*** Opening RECORDED INFORMATION ***
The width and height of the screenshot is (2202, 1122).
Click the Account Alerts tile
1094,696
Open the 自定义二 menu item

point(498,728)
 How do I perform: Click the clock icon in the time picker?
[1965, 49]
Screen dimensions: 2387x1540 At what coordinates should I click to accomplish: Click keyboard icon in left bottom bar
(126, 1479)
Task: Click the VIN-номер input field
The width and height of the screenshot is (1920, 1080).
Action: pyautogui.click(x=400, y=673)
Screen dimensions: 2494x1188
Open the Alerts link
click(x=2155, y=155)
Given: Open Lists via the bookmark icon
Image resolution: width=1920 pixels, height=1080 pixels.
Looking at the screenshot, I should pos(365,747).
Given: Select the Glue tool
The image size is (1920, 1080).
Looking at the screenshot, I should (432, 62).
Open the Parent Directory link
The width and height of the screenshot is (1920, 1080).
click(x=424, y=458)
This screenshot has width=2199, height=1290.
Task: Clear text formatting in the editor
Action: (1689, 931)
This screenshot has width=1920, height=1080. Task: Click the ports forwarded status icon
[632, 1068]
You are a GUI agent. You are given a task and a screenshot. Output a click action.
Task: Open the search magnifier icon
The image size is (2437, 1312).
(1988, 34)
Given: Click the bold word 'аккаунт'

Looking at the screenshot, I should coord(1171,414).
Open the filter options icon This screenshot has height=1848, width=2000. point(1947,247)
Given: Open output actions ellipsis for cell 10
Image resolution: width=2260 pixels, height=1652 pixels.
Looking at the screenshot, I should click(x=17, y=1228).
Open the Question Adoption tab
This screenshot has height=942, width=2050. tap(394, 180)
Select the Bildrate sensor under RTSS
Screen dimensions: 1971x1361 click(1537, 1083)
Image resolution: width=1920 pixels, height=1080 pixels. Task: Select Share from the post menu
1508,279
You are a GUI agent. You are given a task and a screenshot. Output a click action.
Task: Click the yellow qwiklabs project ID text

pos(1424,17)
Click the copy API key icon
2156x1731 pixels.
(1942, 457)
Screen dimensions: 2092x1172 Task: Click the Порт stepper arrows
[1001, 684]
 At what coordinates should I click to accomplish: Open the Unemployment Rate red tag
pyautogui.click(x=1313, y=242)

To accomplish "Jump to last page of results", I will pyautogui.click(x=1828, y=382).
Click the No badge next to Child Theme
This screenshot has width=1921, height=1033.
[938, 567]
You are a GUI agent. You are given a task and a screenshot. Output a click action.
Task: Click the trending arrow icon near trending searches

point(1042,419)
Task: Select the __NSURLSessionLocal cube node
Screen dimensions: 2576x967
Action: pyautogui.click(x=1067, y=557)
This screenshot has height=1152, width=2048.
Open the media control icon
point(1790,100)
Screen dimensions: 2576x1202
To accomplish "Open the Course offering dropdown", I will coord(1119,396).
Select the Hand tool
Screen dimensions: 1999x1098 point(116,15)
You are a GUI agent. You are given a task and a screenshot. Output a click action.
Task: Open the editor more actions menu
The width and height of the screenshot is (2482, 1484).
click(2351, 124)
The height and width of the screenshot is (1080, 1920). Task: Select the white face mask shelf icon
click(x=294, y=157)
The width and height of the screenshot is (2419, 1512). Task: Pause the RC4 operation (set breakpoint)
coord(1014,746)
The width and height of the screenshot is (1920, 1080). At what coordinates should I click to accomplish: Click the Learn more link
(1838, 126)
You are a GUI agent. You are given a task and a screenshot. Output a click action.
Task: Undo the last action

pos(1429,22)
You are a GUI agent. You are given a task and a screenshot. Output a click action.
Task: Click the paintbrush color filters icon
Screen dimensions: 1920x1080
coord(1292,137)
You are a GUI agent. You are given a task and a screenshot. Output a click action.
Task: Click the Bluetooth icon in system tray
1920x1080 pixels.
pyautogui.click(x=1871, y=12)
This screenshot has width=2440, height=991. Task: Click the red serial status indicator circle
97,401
*** Closing RECORDED INFORMATION ***
▶ PROBLEM TO WORK ON
Reproduce the entries above in full by retyping them exactly.

▶ ANSWER BOX
The width and height of the screenshot is (2202, 1122).
Click the Account Alerts tile
1094,696
Open the 自定义二 menu item

point(498,728)
 How do I perform: Click the clock icon in the time picker?
[1965, 49]
Screen dimensions: 2387x1540 At what coordinates should I click to accomplish: Click keyboard icon in left bottom bar
(126, 1479)
Task: Click the VIN-номер input field
The width and height of the screenshot is (1920, 1080).
Action: pyautogui.click(x=400, y=673)
Screen dimensions: 2494x1188
Open the Alerts link
click(x=2155, y=155)
Given: Open Lists via the bookmark icon
Image resolution: width=1920 pixels, height=1080 pixels.
Looking at the screenshot, I should pos(365,747).
Given: Select the Glue tool
The image size is (1920, 1080).
Looking at the screenshot, I should (432, 62).
Open the Parent Directory link
The width and height of the screenshot is (1920, 1080).
click(x=424, y=458)
This screenshot has width=2199, height=1290.
Task: Clear text formatting in the editor
Action: (1689, 931)
This screenshot has width=1920, height=1080. Task: Click the ports forwarded status icon
[632, 1068]
You are a GUI agent. You are given a task and a screenshot. Output a click action.
Task: Open the search magnifier icon
The image size is (2437, 1312).
(1988, 34)
Given: Click the bold word 'аккаунт'

Looking at the screenshot, I should coord(1171,414).
Open the filter options icon This screenshot has height=1848, width=2000. point(1947,247)
Given: Open output actions ellipsis for cell 10
Image resolution: width=2260 pixels, height=1652 pixels.
Looking at the screenshot, I should click(x=17, y=1228).
Open the Question Adoption tab
This screenshot has height=942, width=2050. tap(394, 180)
Select the Bildrate sensor under RTSS
Screen dimensions: 1971x1361 click(1537, 1083)
Image resolution: width=1920 pixels, height=1080 pixels. Task: Select Share from the post menu
1508,279
You are a GUI agent. You are given a task and a screenshot. Output a click action.
Task: Click the yellow qwiklabs project ID text

pos(1424,17)
Click the copy API key icon
2156x1731 pixels.
(1942, 457)
Screen dimensions: 2092x1172 Task: Click the Порт stepper arrows
[1001, 684]
 At what coordinates should I click to accomplish: Open the Unemployment Rate red tag
pyautogui.click(x=1313, y=242)

To accomplish "Jump to last page of results", I will pyautogui.click(x=1828, y=382).
Click the No badge next to Child Theme
This screenshot has width=1921, height=1033.
[938, 567]
You are a GUI agent. You are given a task and a screenshot. Output a click action.
Task: Click the trending arrow icon near trending searches

point(1042,419)
Task: Select the __NSURLSessionLocal cube node
Screen dimensions: 2576x967
Action: pyautogui.click(x=1067, y=557)
This screenshot has height=1152, width=2048.
Open the media control icon
point(1790,100)
Screen dimensions: 2576x1202
To accomplish "Open the Course offering dropdown", I will coord(1119,396).
Select the Hand tool
Screen dimensions: 1999x1098 point(116,15)
You are a GUI agent. You are given a task and a screenshot. Output a click action.
Task: Open the editor more actions menu
The width and height of the screenshot is (2482, 1484).
click(2351, 124)
The height and width of the screenshot is (1080, 1920). Task: Select the white face mask shelf icon
click(x=294, y=157)
The width and height of the screenshot is (2419, 1512). Task: Pause the RC4 operation (set breakpoint)
coord(1014,746)
The width and height of the screenshot is (1920, 1080). At what coordinates should I click to accomplish: Click the Learn more link
(1838, 126)
You are a GUI agent. You are given a task and a screenshot. Output a click action.
Task: Undo the last action

pos(1429,22)
You are a GUI agent. You are given a task and a screenshot. Output a click action.
Task: Click the paintbrush color filters icon
Screen dimensions: 1920x1080
coord(1292,137)
You are a GUI agent. You are given a task and a screenshot. Output a click action.
Task: Click the Bluetooth icon in system tray
1920x1080 pixels.
pyautogui.click(x=1871, y=12)
This screenshot has width=2440, height=991. Task: Click the red serial status indicator circle
97,401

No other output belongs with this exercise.